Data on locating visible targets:

↓

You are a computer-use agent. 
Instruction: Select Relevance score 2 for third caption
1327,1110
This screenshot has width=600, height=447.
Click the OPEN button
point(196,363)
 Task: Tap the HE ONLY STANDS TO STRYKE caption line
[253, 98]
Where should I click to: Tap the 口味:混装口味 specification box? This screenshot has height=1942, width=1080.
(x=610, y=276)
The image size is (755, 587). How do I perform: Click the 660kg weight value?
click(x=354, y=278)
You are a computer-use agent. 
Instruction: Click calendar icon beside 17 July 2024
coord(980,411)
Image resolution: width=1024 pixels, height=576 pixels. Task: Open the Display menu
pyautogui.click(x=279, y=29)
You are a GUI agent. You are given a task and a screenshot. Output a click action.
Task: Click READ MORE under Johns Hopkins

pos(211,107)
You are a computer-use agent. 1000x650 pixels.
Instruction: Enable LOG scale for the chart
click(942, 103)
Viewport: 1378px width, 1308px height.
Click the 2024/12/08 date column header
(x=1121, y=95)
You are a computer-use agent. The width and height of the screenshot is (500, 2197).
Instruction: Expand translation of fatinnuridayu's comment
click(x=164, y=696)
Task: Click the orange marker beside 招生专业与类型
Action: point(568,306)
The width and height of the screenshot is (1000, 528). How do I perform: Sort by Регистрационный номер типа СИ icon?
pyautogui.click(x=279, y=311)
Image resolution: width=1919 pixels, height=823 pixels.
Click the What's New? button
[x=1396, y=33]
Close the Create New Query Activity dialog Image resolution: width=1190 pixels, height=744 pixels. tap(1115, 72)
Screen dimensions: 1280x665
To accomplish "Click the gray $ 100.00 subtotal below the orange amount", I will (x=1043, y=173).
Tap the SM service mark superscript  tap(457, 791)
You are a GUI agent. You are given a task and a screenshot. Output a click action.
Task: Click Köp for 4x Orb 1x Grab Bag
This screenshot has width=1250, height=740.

↑

### Short task
Copy the stretch from the start of the entries through the line containing "pyautogui.click(x=279, y=29)", keeping the request lines unchanged. Shift every coordinate in the answers by adding 130.

### Task output
You are a computer-use agent. 
Instruction: Select Relevance score 2 for third caption
1457,1240
This screenshot has width=600, height=447.
Click the OPEN button
point(326,493)
 Task: Tap the HE ONLY STANDS TO STRYKE caption line
[383, 228]
Where should I click to: Tap the 口味:混装口味 specification box? This screenshot has height=1942, width=1080.
(x=740, y=406)
The image size is (755, 587). How do I perform: Click the 660kg weight value?
click(x=484, y=408)
You are a computer-use agent. 
Instruction: Click calendar icon beside 17 July 2024
coord(1110,541)
Image resolution: width=1024 pixels, height=576 pixels. Task: Open the Display menu
pyautogui.click(x=409, y=159)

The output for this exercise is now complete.